Berkaitan dengan periodisasi masa jabatan, Wakil Ketua Umum FK-DKISIP, Drs. Denny Ramdhany (FISIP Universitas Jayabaya, Jakarta) mengemukakan bahwa tampaknya jumlah dana yang dikucurkan pemerintah kepada pemerintah desa menjadi salah satu pemicu usulan perpanjangan ini.
Alokasi dana tahun 2022 sebesar Rp 68 trilyun untuk 74.961 desa, jumlah dana yang sangat besar untuk menjadi calon kepala desa serta masih lemahnya fungsi BPD, bisa menjadi masalah serius bila usulan ini disetujui.
Rendy Adiwilaga, SIP., M.Sc. menandaskan bahwa wacana perpanjangan masa jabatan kepala desa merupakan ujian integritasnya menjelang tahun politik yang sudah mulai “genit”.
Kades dan pemerintah desa perlu diberi wewenang yang lebih luas, terutama pada aspek strategisnya sebagai self government community.
Dr. Nany Harlinda Nurdin, M.Si., Dekan FISIP Universitas Indonesia Timur, Makassar, sebagai peserta seminar menolak usulan penambahan jabatan kepala desa agar tidak menambah permasalahan desa, mulai dari korupsi sampai dengan pengelolaan keuangan.
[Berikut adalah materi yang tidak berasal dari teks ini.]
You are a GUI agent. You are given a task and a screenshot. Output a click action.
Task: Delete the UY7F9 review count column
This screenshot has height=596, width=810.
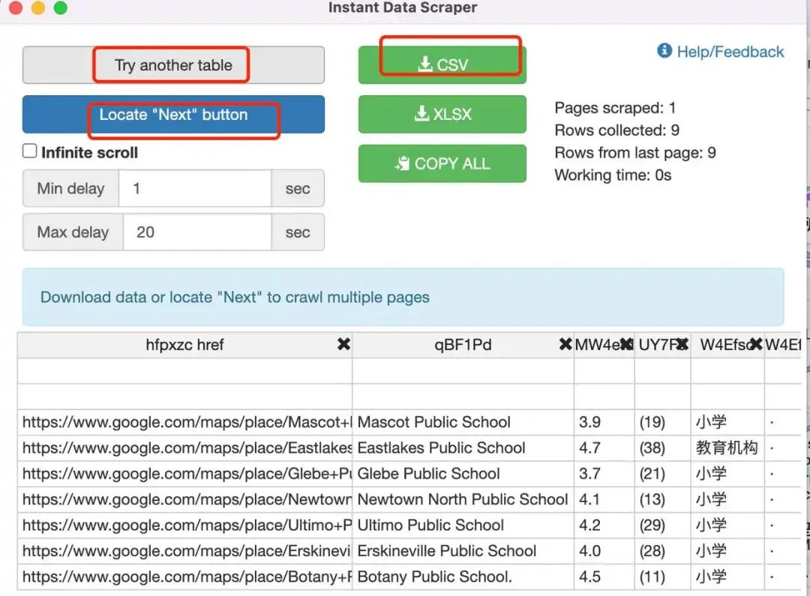(682, 345)

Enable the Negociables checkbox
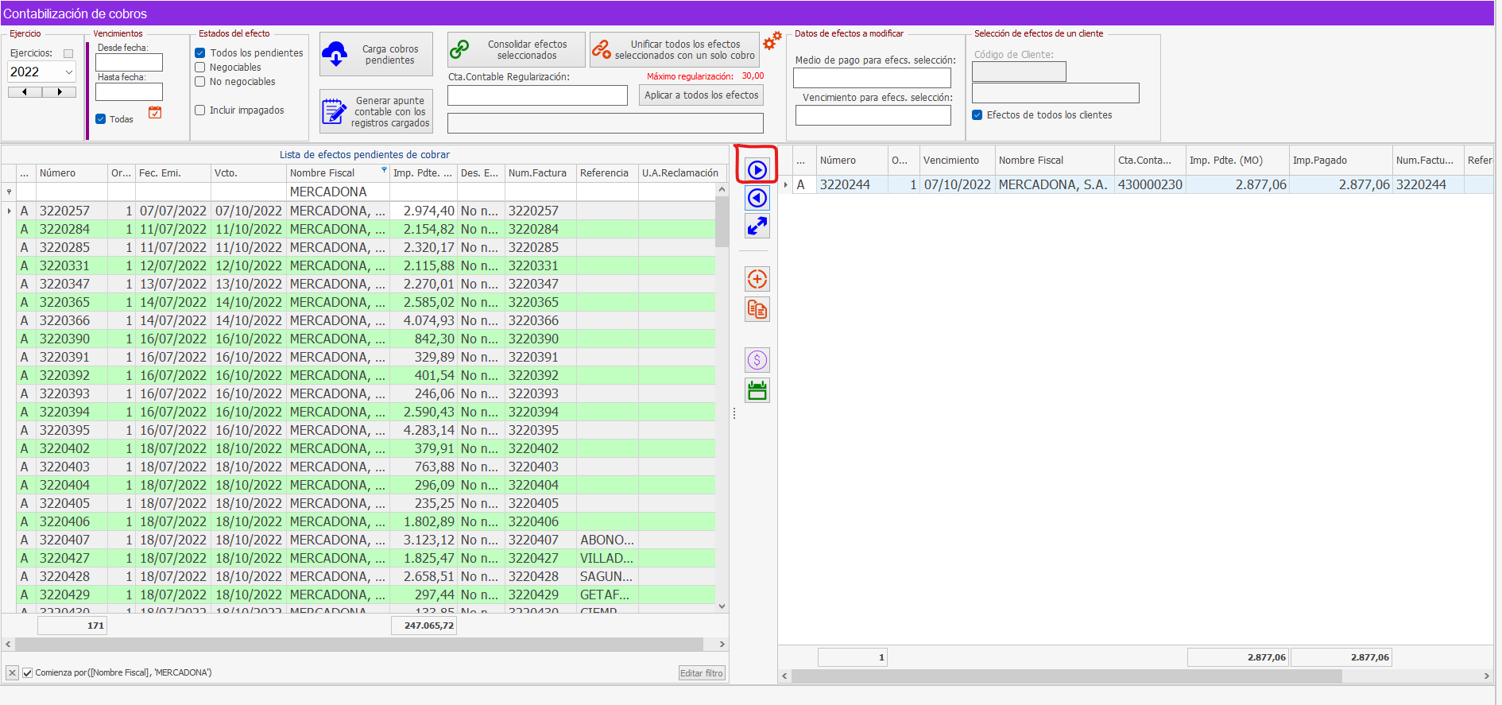click(200, 68)
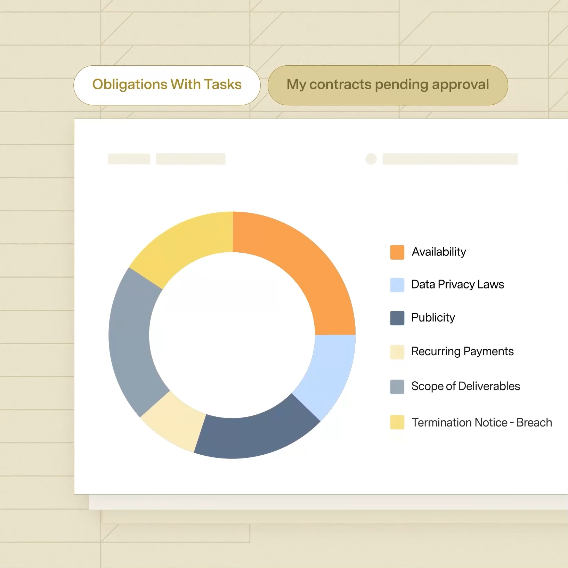Screen dimensions: 568x568
Task: Click the Scope of Deliverables legend text
Action: point(465,386)
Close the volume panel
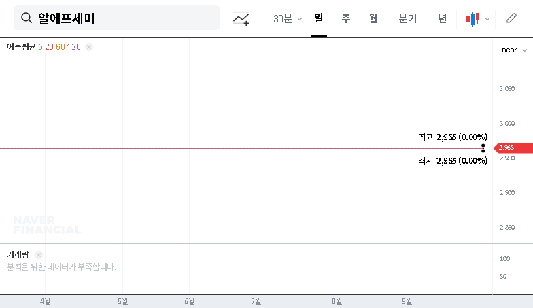The image size is (533, 308). (x=39, y=255)
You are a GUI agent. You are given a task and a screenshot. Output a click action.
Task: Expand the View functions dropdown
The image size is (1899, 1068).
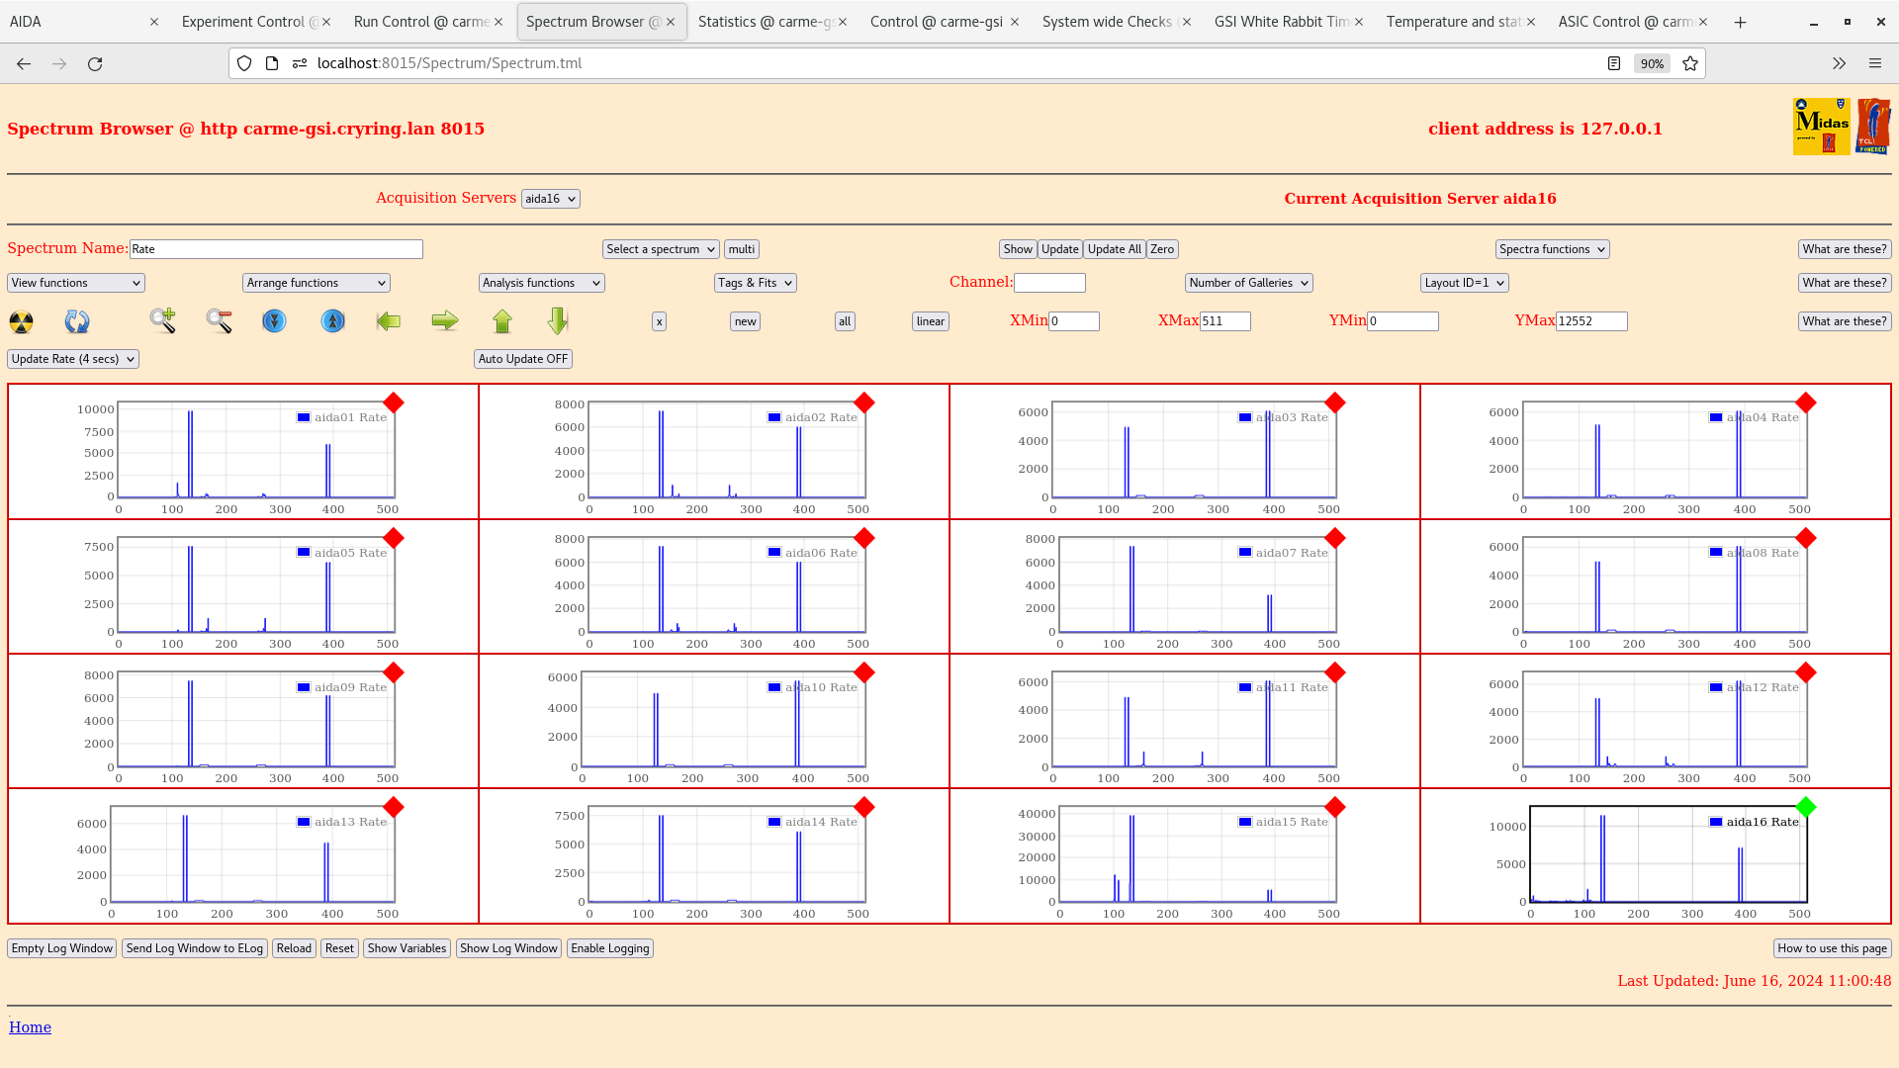pos(76,283)
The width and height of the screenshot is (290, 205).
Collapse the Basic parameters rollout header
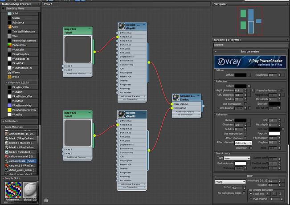tap(249, 51)
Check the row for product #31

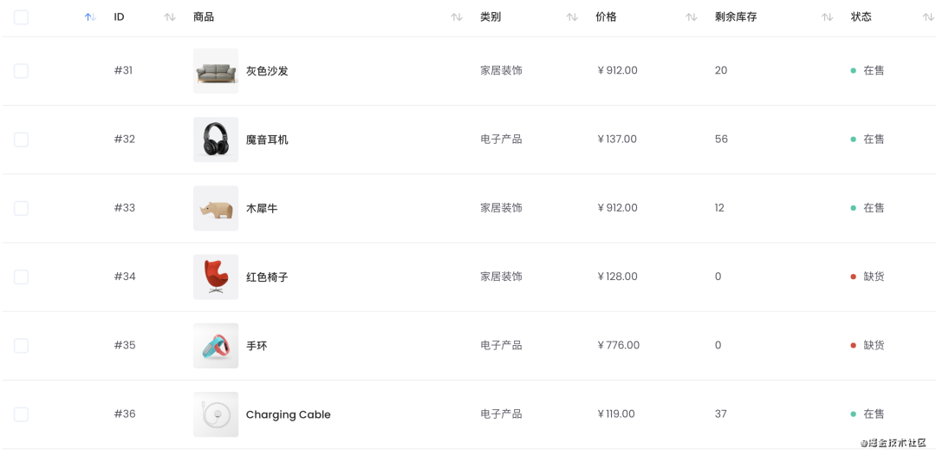click(x=21, y=71)
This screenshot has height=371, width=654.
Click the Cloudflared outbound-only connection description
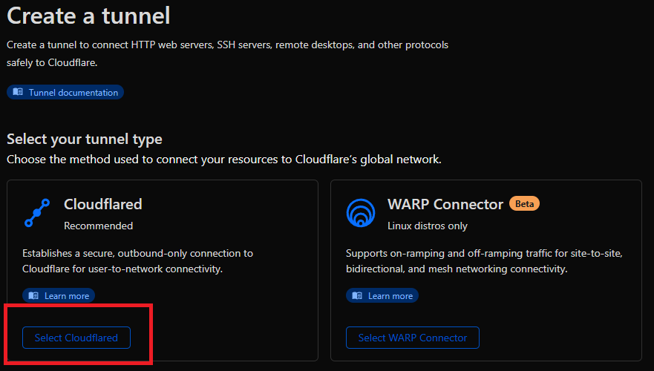137,261
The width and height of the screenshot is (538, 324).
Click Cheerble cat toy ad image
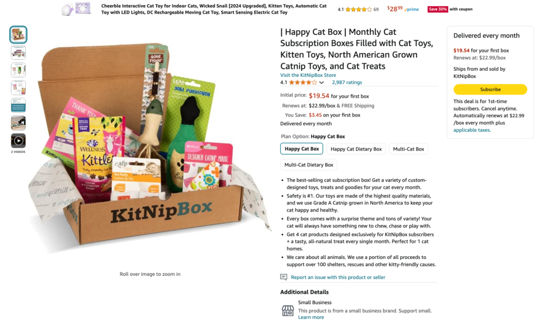(x=77, y=8)
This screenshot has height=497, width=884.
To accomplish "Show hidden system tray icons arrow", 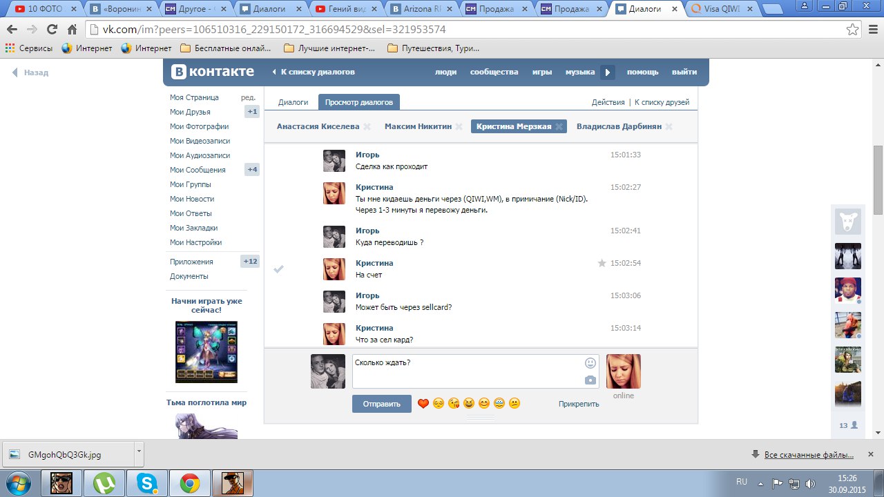I will click(x=761, y=483).

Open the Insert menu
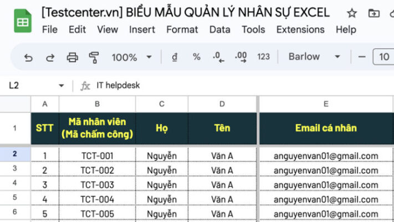142,29
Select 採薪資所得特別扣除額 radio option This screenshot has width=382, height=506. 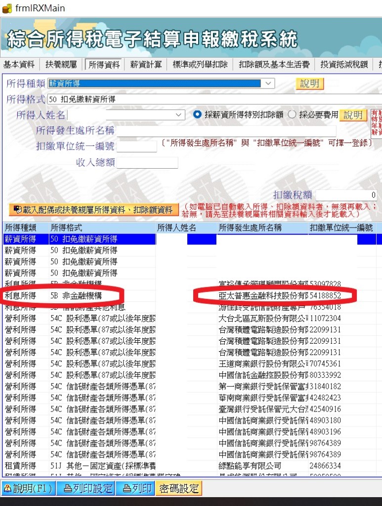click(x=198, y=115)
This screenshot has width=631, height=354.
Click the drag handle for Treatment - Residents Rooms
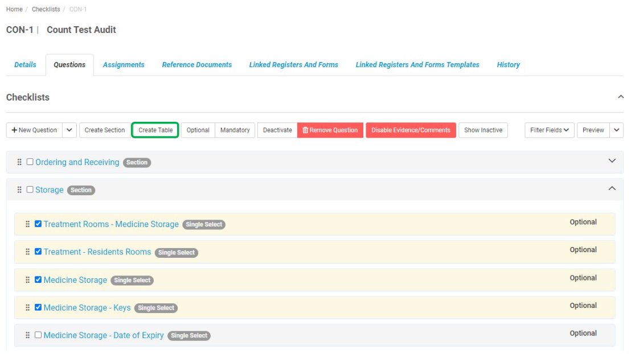28,252
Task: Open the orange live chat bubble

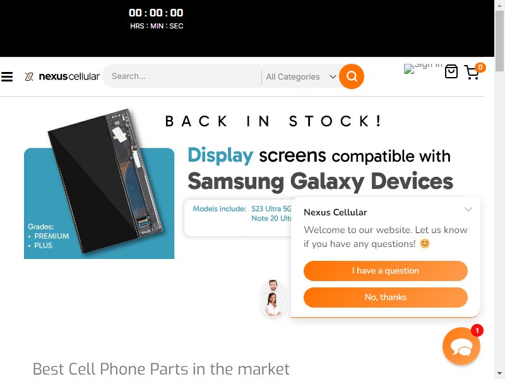Action: tap(461, 346)
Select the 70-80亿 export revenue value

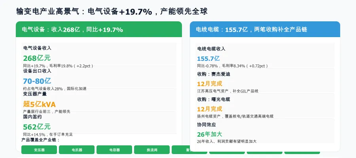coord(37,81)
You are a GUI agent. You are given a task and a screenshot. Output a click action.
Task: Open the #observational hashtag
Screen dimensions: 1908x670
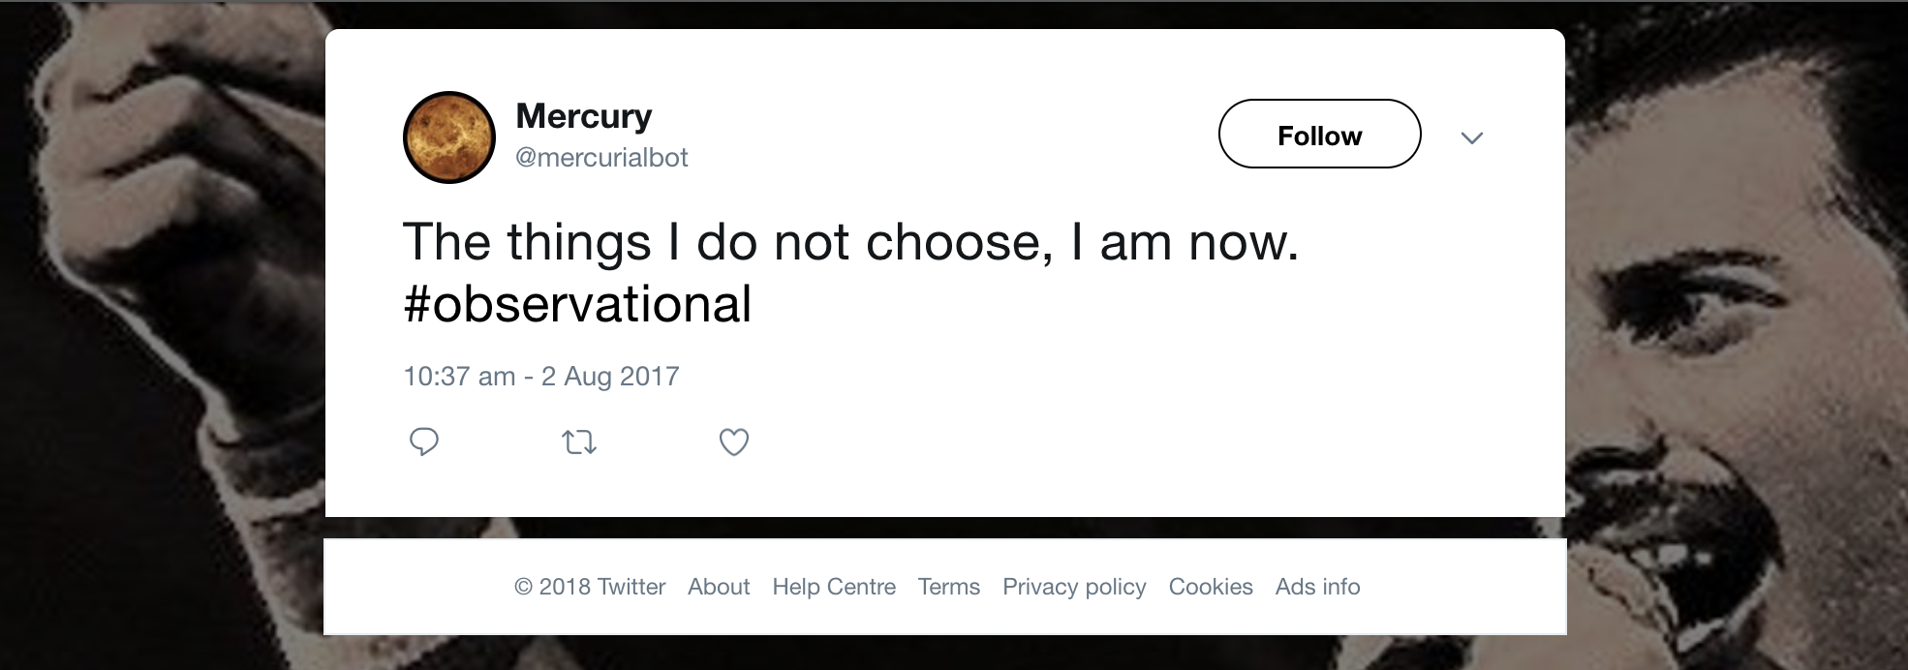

Lebih baik memaksimalkan masa jabatan yang saat ini berlaku serta memberikan pembekalan kepada mereka agar lebih bagus membangun desanya.
Peserta seminar, Ketua Pengurus Wilayah V (Jateng, Yogyakarta dan Jatim) FK-DKISIP, Dr. Usep Supriatna, M.Pd. yang juga Dekan FISIP Universitas PGRI Ronggolawe Tuban, Jawa Timur menandaskan bahwa usulan tersebut lebih merupakan naluri kekuasaan dan kenyamanan.
Adanya masa jabatan yang diperpanjang maka dapat mengabaikan janji pencapaian visi dan misi pada saat kampanye serta tanggung jawab untuk menyejahterakan rakyat.
Peserta lainnya, Dekan FISIP Universitas Yudharta, Pasuruan Jawa Timur, Dr. Any Urwatul Wusko, S.Sos,,MAB. tidak sependapat dengan usulan penambahan masa jabatan ini, karena akan menyuburkan praktik oligarki, membuka keran abuse of power, serta sarat dengan kepentingan politik.
Jabatan yang selama ini 6 tahun menjadi kesempatan untuk mengembalikan modal yang digunakan ketika kampanye sehingga melupakan tugasnya dalam pengabdian kepada desanya.